## INFORMATION SHOWN
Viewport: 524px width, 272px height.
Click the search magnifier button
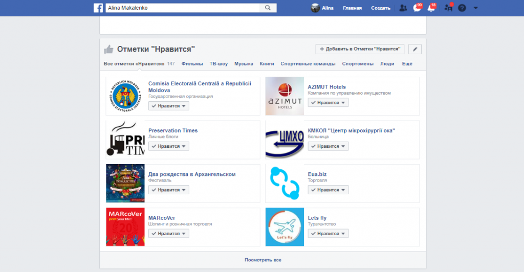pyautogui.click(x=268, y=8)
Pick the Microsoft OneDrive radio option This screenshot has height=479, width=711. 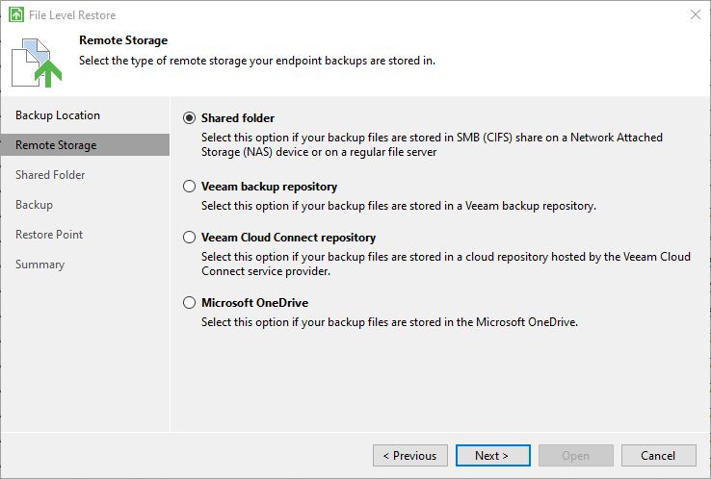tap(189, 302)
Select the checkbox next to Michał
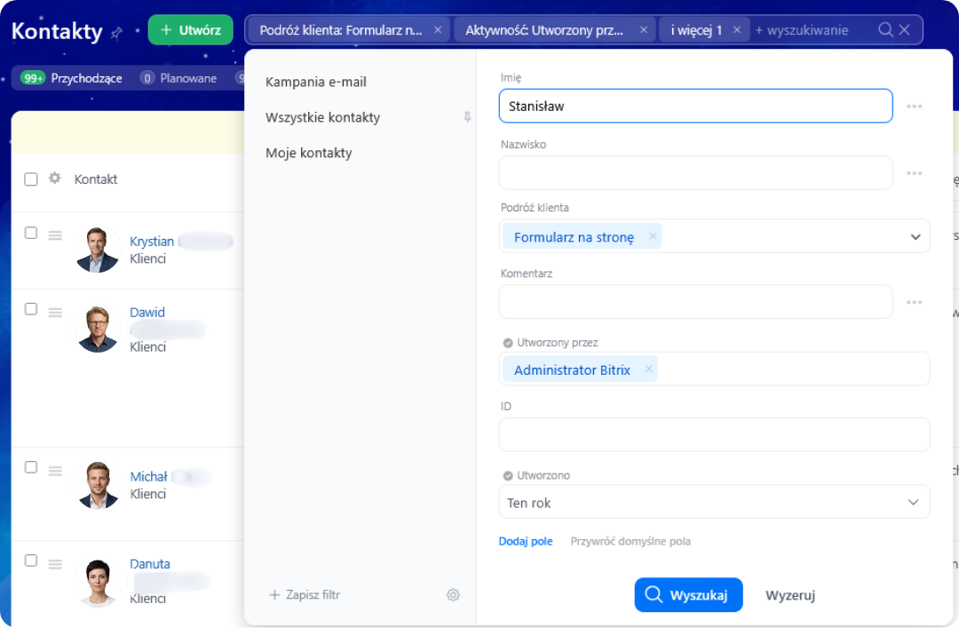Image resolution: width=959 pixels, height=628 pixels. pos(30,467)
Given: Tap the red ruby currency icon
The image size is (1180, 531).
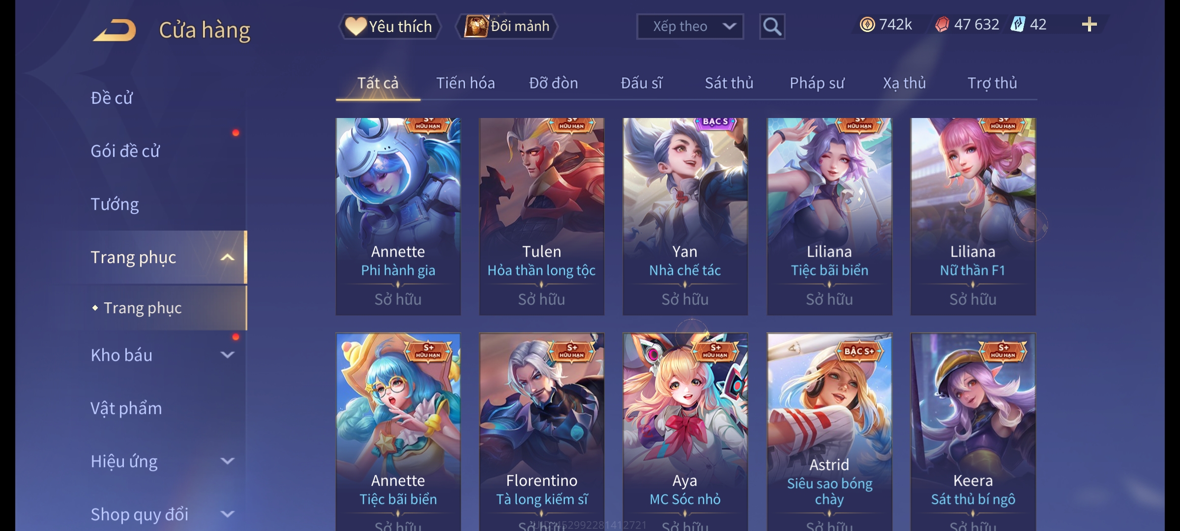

==

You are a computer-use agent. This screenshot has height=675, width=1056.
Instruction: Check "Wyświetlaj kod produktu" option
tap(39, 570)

---

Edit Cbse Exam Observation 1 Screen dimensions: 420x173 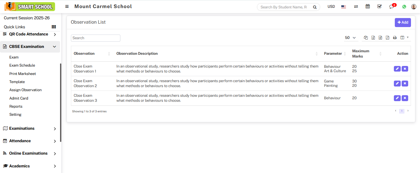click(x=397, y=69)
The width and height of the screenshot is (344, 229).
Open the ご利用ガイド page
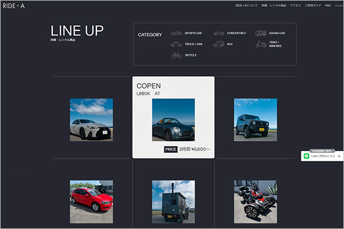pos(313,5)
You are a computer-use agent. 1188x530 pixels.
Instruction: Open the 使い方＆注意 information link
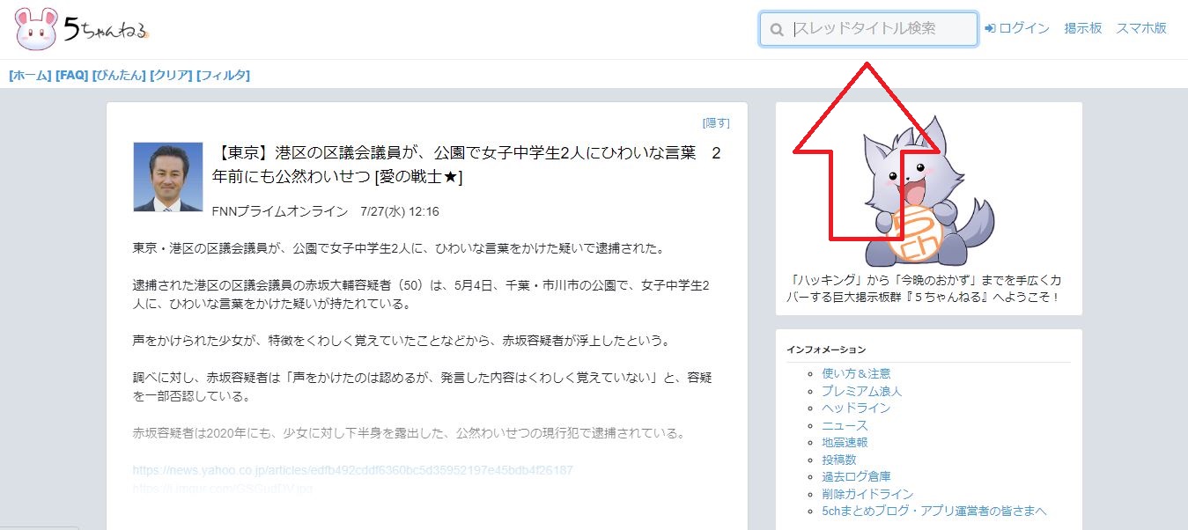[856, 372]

## YOUR ASSIGNMENT
In the entries above, find each line that has the word "agent". Copy it.

## TASK SOLUTION
You are a computer-use agent. This screenshot has height=675, width=1056.
You are a computer-use agent. 1188x530 pixels.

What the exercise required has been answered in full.